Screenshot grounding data
-=-=-=-=-

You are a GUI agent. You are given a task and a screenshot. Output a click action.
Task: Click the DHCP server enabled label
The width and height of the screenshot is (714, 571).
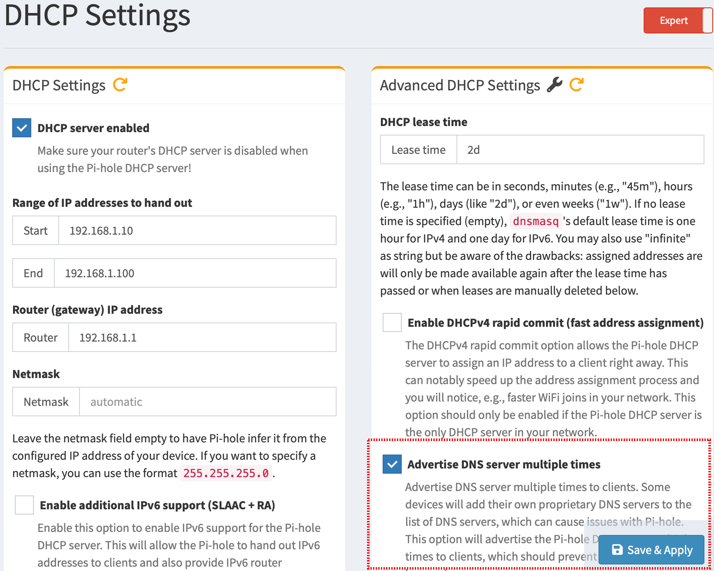point(93,128)
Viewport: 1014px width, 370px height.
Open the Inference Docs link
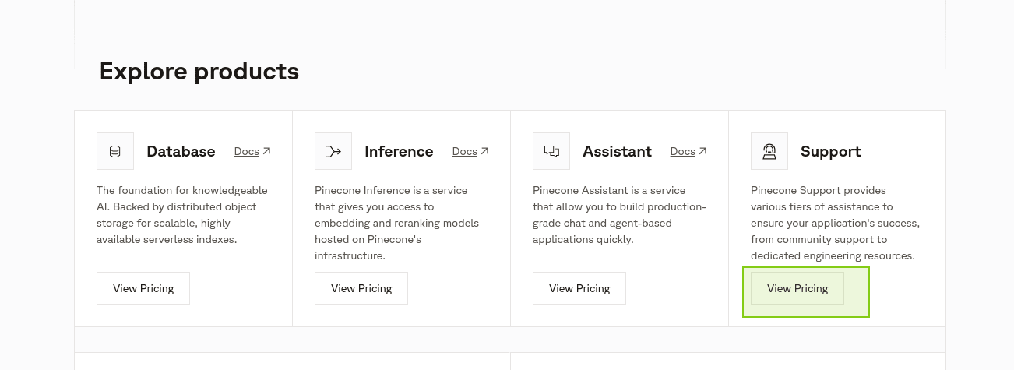coord(464,151)
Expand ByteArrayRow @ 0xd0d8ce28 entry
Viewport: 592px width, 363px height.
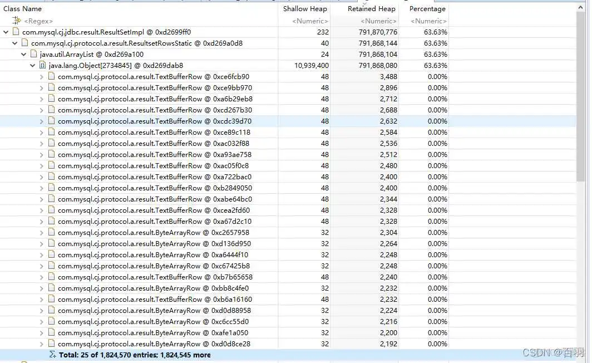[x=41, y=344]
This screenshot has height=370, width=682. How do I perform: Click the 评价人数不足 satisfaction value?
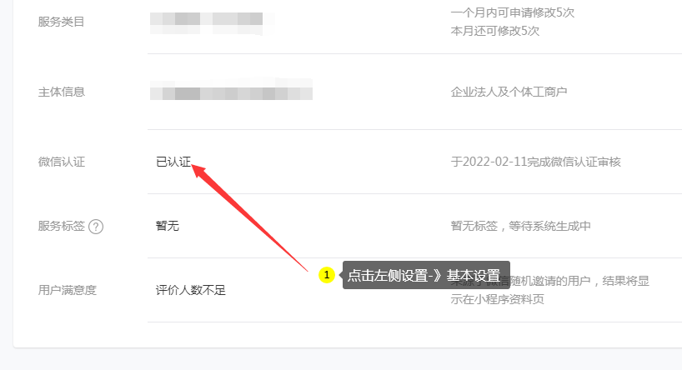(190, 290)
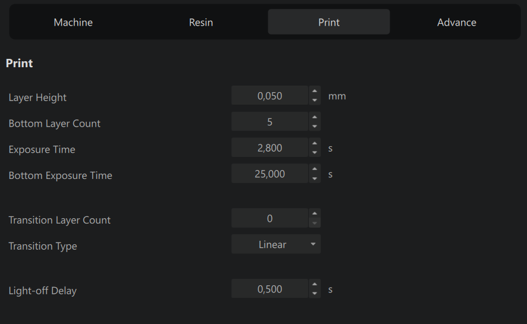Increase Layer Height with up arrow

point(315,91)
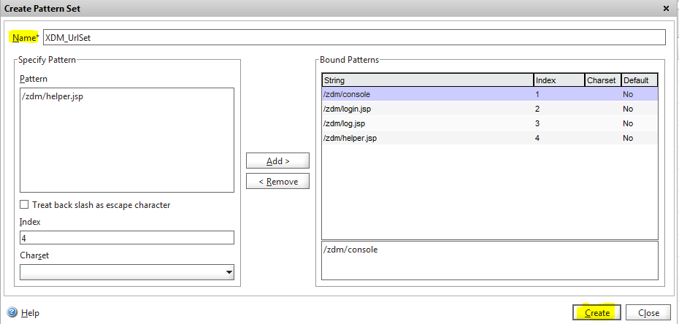Click the blue Help question mark icon
This screenshot has width=679, height=324.
(x=12, y=313)
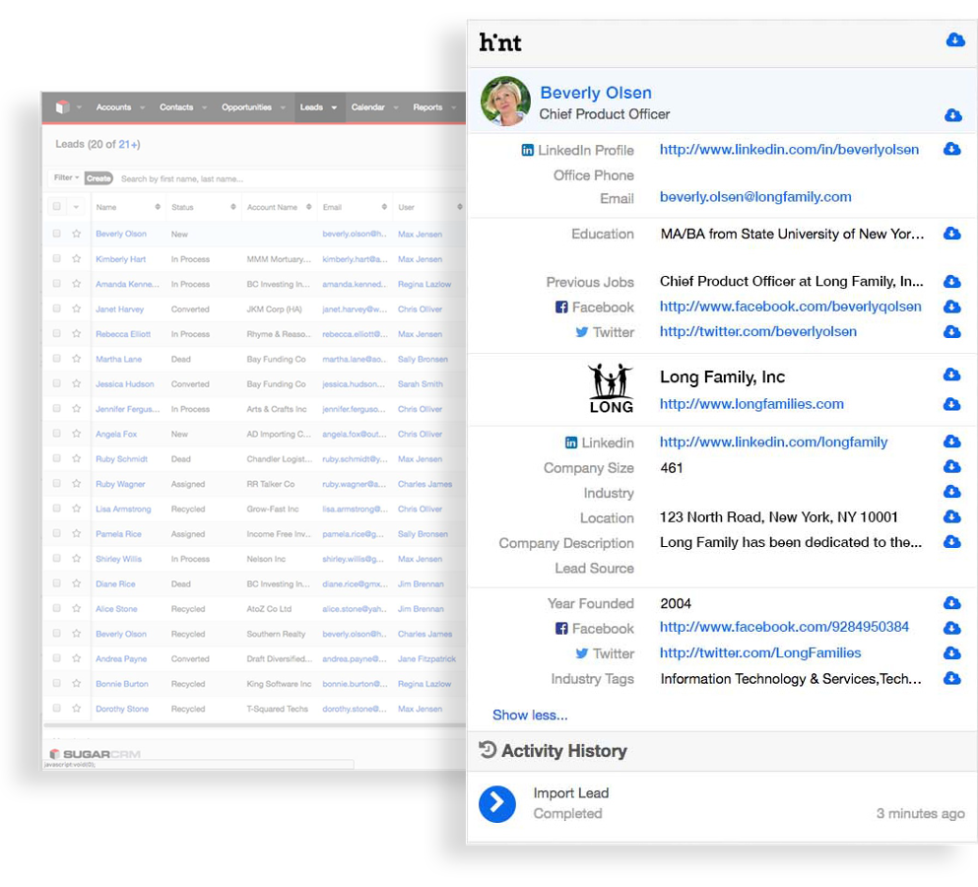Sync Year Founded with its cloud icon

tap(951, 603)
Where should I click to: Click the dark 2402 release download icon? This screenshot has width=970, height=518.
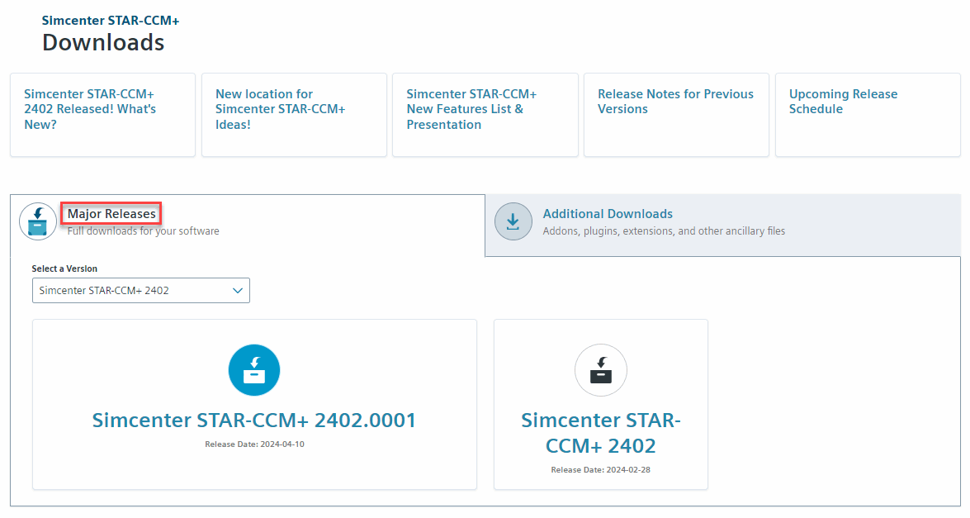pos(600,370)
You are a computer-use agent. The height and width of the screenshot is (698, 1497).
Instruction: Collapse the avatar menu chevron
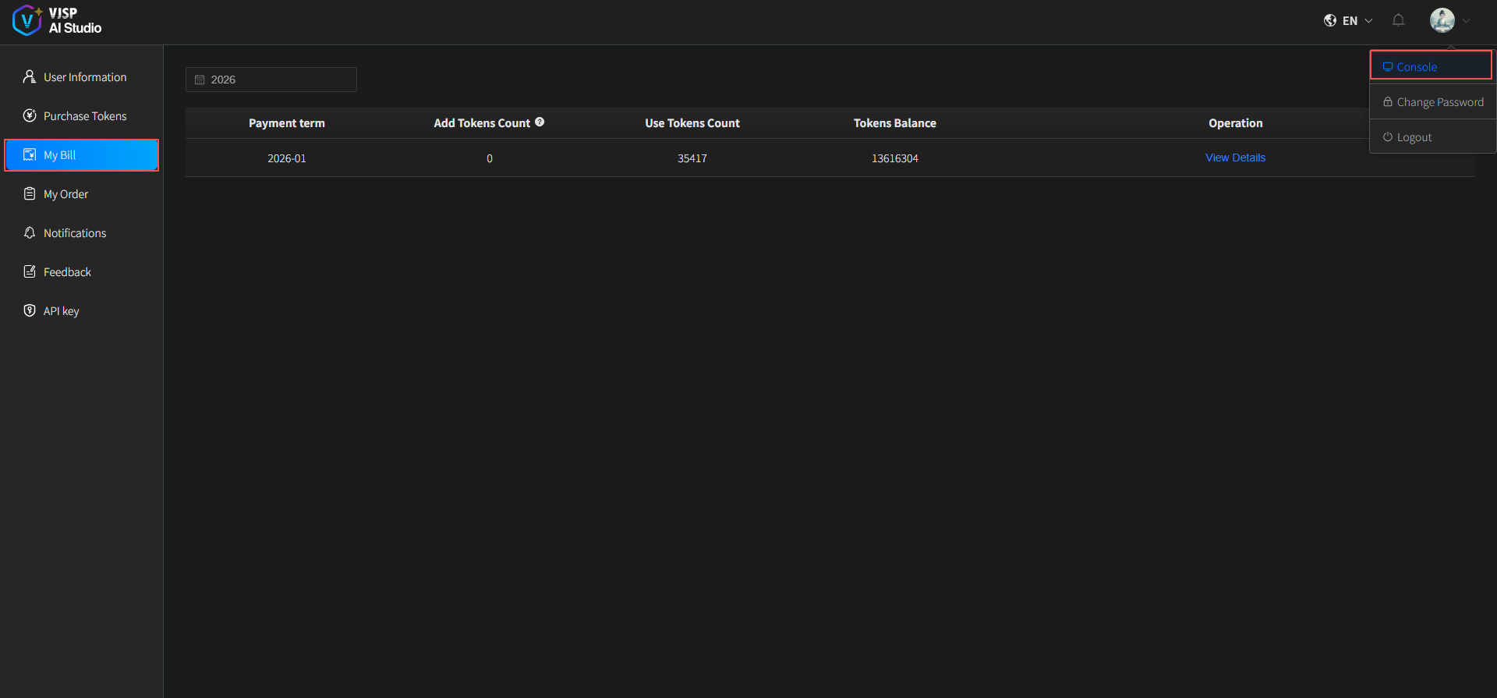[1467, 21]
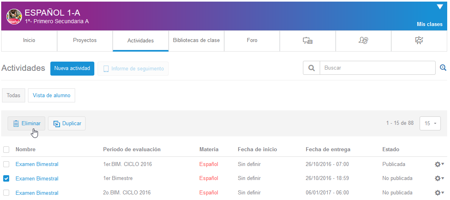
Task: Open the class calendar tab icon
Action: 307,40
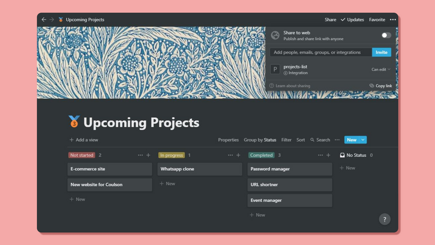Viewport: 435px width, 245px height.
Task: Click the forward navigation arrow
Action: tap(51, 20)
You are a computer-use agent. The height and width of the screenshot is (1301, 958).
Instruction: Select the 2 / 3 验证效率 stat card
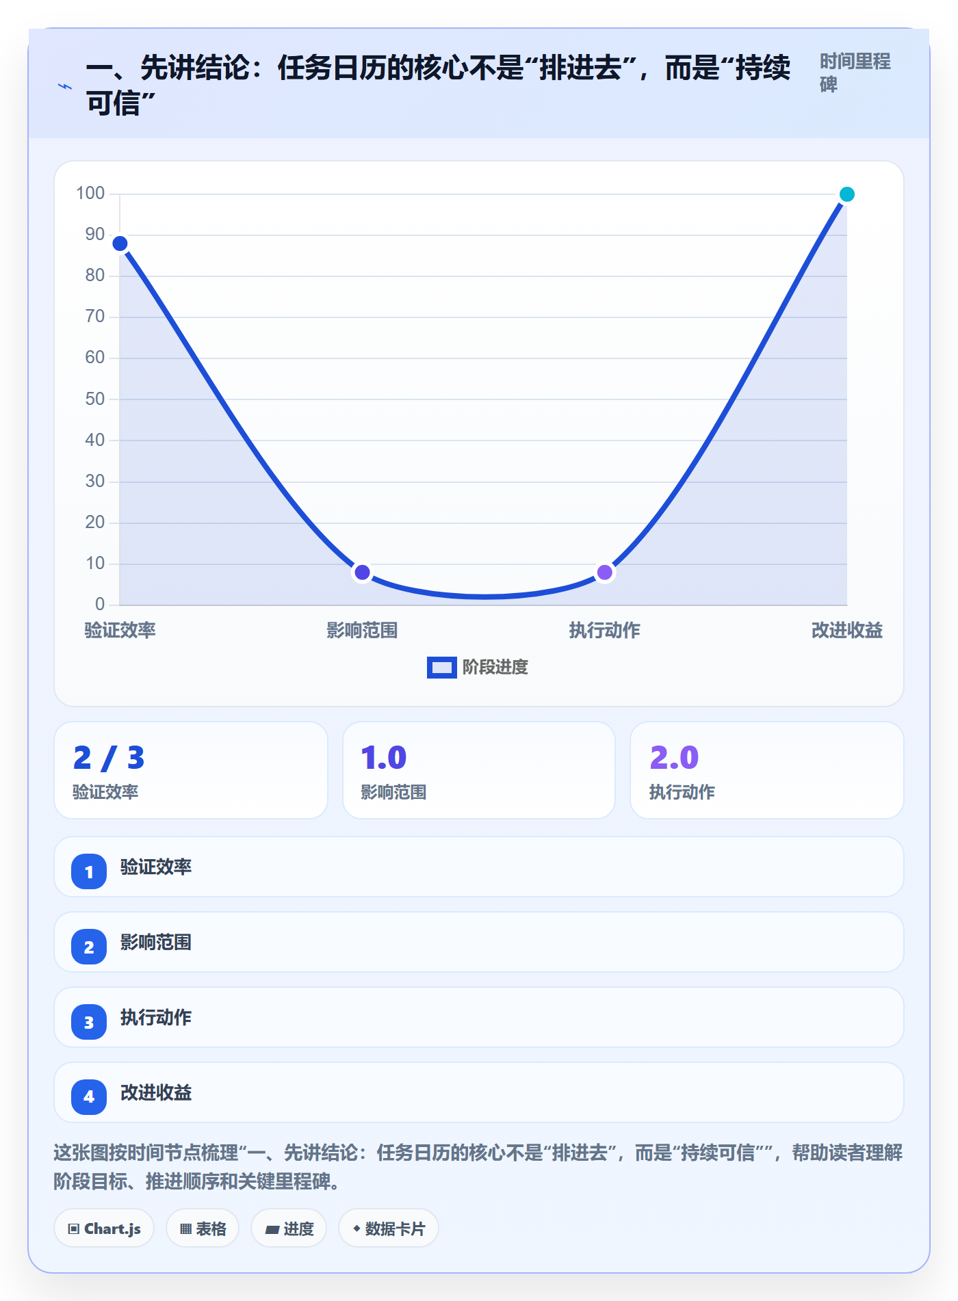[x=191, y=770]
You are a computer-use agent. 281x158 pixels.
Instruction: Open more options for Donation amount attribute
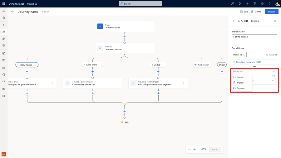coord(150,48)
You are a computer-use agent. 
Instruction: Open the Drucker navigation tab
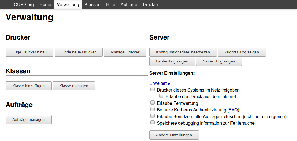click(150, 4)
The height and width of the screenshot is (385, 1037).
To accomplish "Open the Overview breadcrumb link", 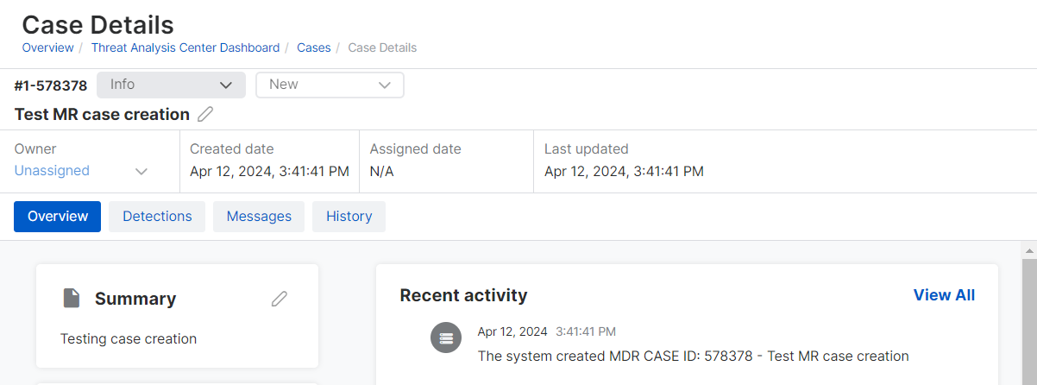I will 47,47.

-=-=-=-=-

» **Task to complete**: Go through the data above and print exactly the lines from its first line through the line holding "Expand ByteArrayRow @ 0xd0d8ce28 entry", both included, leaving pictures aside.

» **Reply to the task**:
You are a GUI agent. You are given a task and a screenshot. Output a click action.
Task: Click the DHCP server enabled label
The width and height of the screenshot is (714, 571).
point(93,128)
Viewport: 1014px width, 370px height.
Open the Inference Docs link
coord(464,151)
Expand ByteArrayRow @ 0xd0d8ce28 entry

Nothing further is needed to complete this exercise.